Nos últimos tempos, cresce a preocupação pública em torno do uso indevido de fardas da Polícia Nacional por cidadãos civis em várias zonas de Angola, sobretudo na província de Luanda. Denúncias recorrentes apontam para uma realidade inquietante: indivíduos sem vínculo comprovado às forças de defesa e segurança estariam a circular, agir e até cometer crimes trajando uniformes oficiais.
A situação, segundo várias fontes e relatos locais, intensificou-se desde a ascensão de Manuel Homem à liderança do Ministério do Interior. Moradores e activistas afirmam que se tornou mais frequente a exibição de fardas novas em posse de civis, levantando suspeitas sobre falhas no controlo, distribuição e fiscalização destes equipamentos sensíveis.
Casos alarmantes têm sido reportados nos municípios dos Mulenvos, Cacuaco e Viana, onde indivíduos armados, trajando uniformes da Polícia Nacional de Angola e do Serviço de Investigação Criminal (SIC), teriam estado envolvidos em actos violentos, incluindo homicídios de cidadãos inocentes. Em muitos destes episódios, os suspeitos são posteriormente classificados como “agentes desconhecidos”, o que aprofunda o sentimento de insegurança e impunidade.

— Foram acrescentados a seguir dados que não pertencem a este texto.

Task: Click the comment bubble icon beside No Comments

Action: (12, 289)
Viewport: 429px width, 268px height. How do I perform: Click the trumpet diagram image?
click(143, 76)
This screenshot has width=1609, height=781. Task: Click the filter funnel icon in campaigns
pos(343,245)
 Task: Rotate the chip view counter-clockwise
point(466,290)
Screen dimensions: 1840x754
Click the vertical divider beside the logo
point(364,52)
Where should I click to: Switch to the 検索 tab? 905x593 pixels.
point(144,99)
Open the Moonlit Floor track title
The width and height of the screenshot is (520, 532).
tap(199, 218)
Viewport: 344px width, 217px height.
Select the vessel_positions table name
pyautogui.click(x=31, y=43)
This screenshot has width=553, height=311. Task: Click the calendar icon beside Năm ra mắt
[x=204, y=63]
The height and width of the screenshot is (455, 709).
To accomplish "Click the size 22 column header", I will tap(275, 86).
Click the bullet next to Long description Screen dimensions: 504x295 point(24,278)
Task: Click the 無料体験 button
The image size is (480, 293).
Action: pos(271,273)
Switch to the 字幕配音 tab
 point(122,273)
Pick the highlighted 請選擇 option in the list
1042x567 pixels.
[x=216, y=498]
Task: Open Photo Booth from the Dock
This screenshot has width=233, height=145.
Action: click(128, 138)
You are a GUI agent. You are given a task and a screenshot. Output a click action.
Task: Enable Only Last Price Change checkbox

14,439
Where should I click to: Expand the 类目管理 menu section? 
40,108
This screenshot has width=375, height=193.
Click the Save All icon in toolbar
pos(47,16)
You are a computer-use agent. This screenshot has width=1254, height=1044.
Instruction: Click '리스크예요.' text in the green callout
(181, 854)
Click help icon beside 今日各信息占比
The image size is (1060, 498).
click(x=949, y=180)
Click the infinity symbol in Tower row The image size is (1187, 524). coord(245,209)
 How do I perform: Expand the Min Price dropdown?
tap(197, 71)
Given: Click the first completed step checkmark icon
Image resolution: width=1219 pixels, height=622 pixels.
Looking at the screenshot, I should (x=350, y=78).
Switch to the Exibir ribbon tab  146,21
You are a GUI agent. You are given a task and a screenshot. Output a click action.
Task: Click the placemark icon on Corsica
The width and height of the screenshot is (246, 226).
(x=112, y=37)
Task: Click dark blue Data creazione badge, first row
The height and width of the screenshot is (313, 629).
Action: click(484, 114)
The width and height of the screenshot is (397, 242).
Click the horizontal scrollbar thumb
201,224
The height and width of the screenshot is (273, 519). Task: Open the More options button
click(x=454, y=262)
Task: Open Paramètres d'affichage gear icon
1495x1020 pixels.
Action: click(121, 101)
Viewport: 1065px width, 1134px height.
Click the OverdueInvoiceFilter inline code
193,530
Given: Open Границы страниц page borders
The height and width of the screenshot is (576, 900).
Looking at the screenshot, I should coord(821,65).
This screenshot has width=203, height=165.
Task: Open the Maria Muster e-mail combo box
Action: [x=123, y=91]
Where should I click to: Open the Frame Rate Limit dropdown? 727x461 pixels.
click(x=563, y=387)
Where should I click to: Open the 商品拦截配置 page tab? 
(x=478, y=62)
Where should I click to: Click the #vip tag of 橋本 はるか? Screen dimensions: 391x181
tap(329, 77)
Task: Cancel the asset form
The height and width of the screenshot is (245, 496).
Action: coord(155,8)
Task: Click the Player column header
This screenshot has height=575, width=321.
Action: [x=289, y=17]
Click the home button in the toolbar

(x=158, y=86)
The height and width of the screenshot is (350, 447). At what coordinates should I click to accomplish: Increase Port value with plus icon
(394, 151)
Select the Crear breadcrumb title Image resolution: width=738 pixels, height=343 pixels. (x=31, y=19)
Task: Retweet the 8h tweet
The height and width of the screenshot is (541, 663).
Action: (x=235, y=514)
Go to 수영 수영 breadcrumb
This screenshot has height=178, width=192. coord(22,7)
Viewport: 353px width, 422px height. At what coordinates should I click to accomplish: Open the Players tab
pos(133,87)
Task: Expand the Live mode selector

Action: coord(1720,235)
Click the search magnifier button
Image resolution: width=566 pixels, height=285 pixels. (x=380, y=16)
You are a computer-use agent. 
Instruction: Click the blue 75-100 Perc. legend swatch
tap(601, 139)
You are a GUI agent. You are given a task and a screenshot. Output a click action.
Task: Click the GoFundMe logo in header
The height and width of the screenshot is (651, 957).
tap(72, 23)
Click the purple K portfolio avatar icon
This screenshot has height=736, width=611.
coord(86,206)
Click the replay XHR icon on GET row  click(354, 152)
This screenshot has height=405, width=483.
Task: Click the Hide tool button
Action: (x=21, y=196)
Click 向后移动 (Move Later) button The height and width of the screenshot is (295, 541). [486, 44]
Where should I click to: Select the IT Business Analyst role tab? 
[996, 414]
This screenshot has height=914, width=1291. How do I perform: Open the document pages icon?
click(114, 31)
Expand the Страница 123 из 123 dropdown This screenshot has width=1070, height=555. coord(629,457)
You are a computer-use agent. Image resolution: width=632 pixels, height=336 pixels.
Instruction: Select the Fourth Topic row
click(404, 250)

Especialistas em segurança consideram que o uso indevido de fardamento oficial compromete seriamente a confiança nas instituições e dificulta a distinção entre agentes legítimos e criminosos. “Quando qualquer cidadão consegue aceder a uma farda, abre-se espaço para abusos graves e para a erosão da autoridade do Estado”, refere uma fonte ligada ao sector.
Perante este cenário, emergem questões cruciais: quem controla efectivamente a produção e distribuição das fardas policiais? Quais são os mecanismos de registo e entrega destes uniformes? E que medidas estão a ser tomadas para evitar que equipamentos oficiais caiam em mãos indevidas?
Até ao momento, não há esclarecimentos públicos detalhados por parte das autoridades sobre possíveis falhas no sistema logístico ou disciplinar. Entretanto, organizações da sociedade civil e activistas continuam a exigir investigações independentes, responsabilização e maior transparência na gestão dos recursos das forças de segurança.
Num contexto em que a farda deveria simbolizar autoridade, proteção e confiança, o seu uso indevido transforma-se num risco real para a população — e num teste à capacidade do Estado de manter o controlo sobre os seus próprios instrumentos de poder.